___ Data under study ___

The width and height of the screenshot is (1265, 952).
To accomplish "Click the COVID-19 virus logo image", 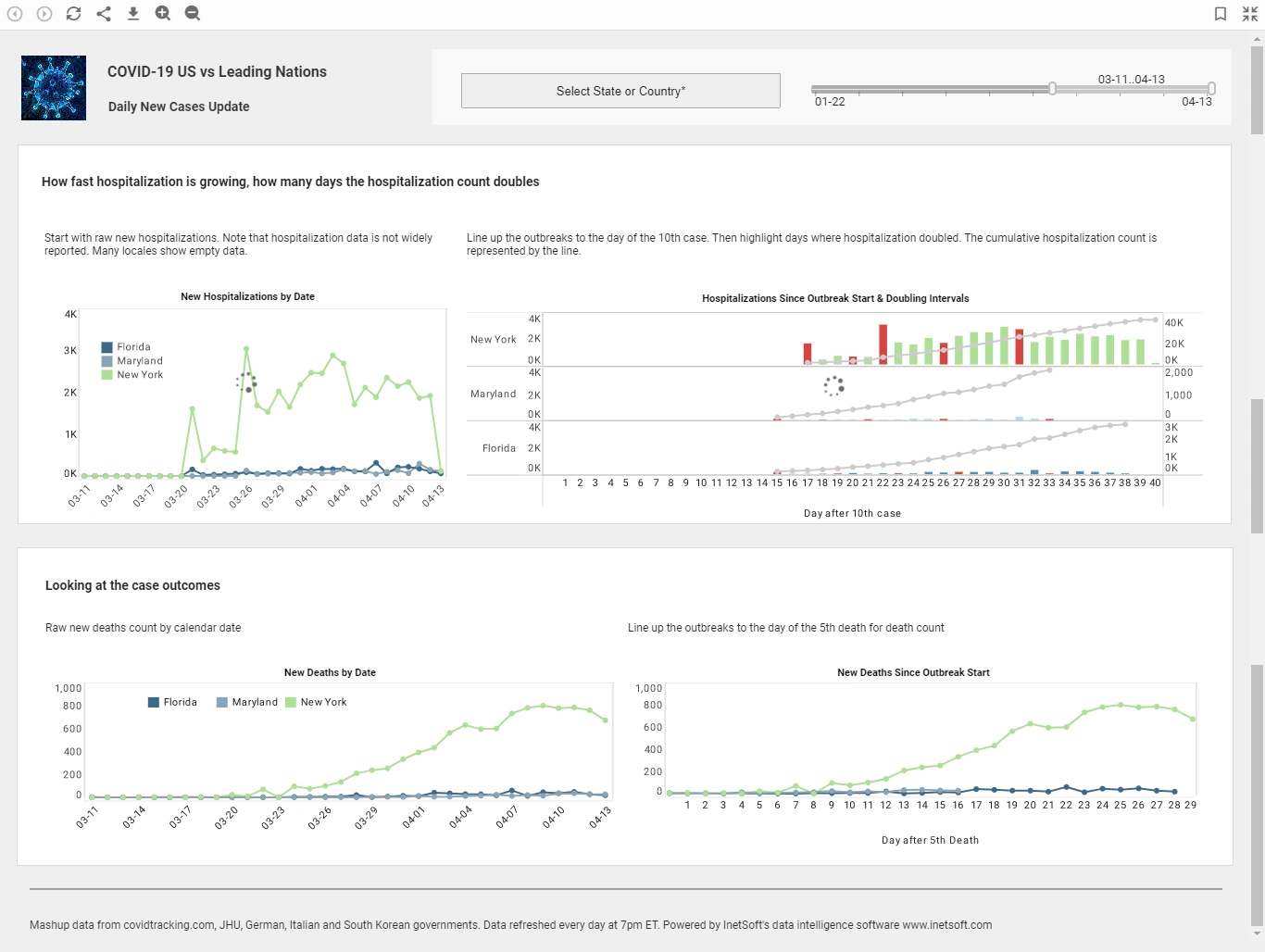I will click(53, 87).
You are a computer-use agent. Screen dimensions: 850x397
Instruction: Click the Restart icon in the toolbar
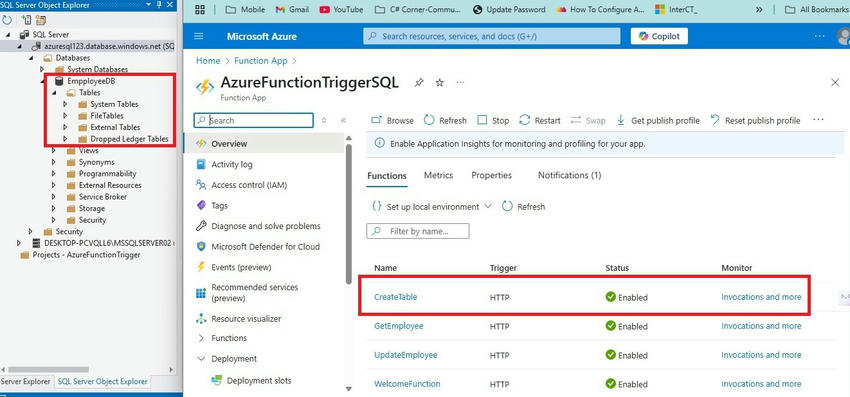[x=524, y=120]
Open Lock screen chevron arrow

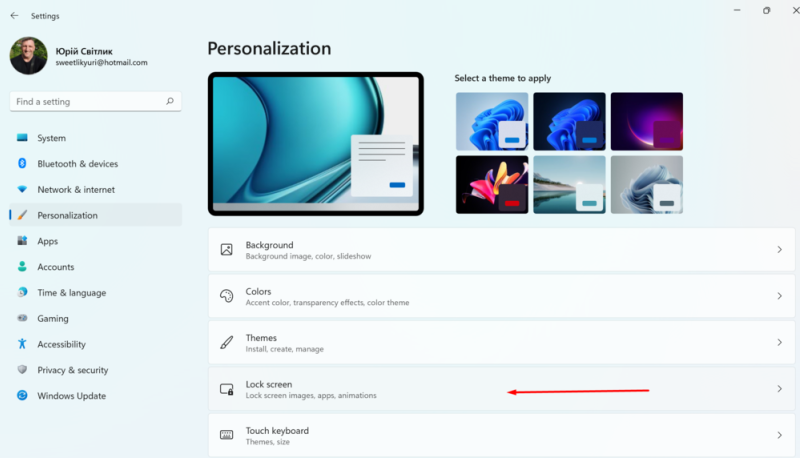point(779,389)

___

Work to be completed: Line by line, reproduce exactly the lines from the one containing "Instruction: Click the" through the final line of the material, both included, leaving every picture out.

Response box:
Instruction: Click the Restart icon in the toolbar
[x=524, y=120]
Open Lock screen chevron arrow

point(779,389)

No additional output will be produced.